The best results in ring artifact reduction can be accomplished by combining both methods, first applying the outlier correction method and afterwards the process projections detector sensitivity equalization method. An example is shown in Figure 4. Only applying the MF method (Figure 4b) leads to a reduction of ring artifacts but still leaves significant rings visible. The DLR method (Figure 4c) alone is not capable of handling defect pixels well and introduces additional artifacts. Both methods applied together (Figure 4d) show good results in ring artifact suppression.

2.2. Weighting and Filtering of Projections

Weighting: For cone-beam CT scanners, it is necessary to weight the pixel gray values in the projection images according to their geometry. We use the geometry notation of Figure 5 for the weighting shown in Equation (7). When the rotation axis is not centered, the pixel positions in

X_{p}

must be shifted by the offset value determined in Section 2.4.1:

\begin{matrix} W (X_{p}, Y_{p}) = \frac{S D D}{\sqrt{X_{p}^{2} + Y_{p}^{2} + S D D^{2}}} \end{matrix}

(7)

Weighting of pixel values in a projection.

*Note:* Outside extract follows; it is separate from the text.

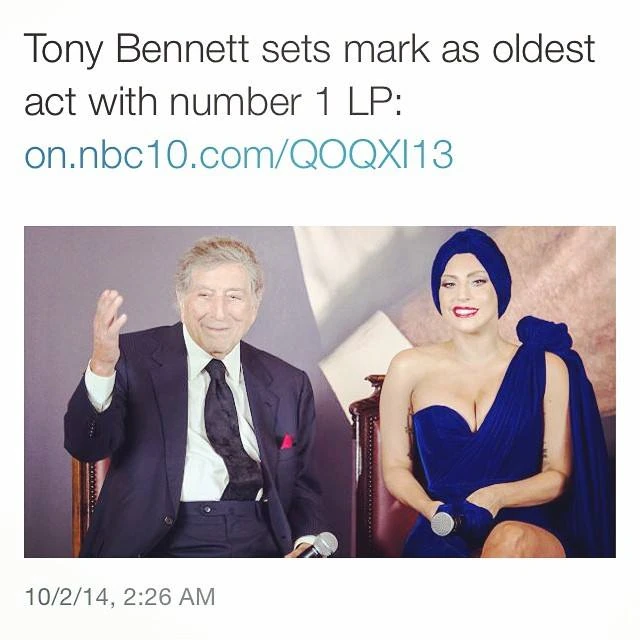Click the wooden chair back between them

coord(367,461)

Filtering: The ramp (Ram-Lak) filter is an integral part of the filtered backprojection and is therefore mandatory. It has its mathematical origin in the Jacobian determinant for the Polar to Cartesian transformation, which has to be applied for the derivation of the backprojection algorithm [10]. The discrete Ram-Lak (Equation (8)) and Shepp and Logan filter (Equation (9)) are integrated in the reconstruction framework.

Δ s

represents the sampling interval. The derivation of the discretized Ram-Lak and Shepp-Logan filters can be found in [10,17]. The discrete filters are implemented in the spatial domain to avoid constant offset (DC) errors. This is because the digital measurement of the projections is band limited due to discrete data sampling. A non-discrete filter would cause a DC offset error, which cannot be completely eliminated by zero padding [10]. The convolution of the filter kernel with the projections are processed in Fourier space due to performance reasons. Filtering is applied row wise. Filter and projections are zero padded. The padding length is at least

N_{f} + N_{p} - 1

, where

N_{f}

is the filter length and

N_{p}

is the projection length. This avoids interference errors are caused by acyclic convolution.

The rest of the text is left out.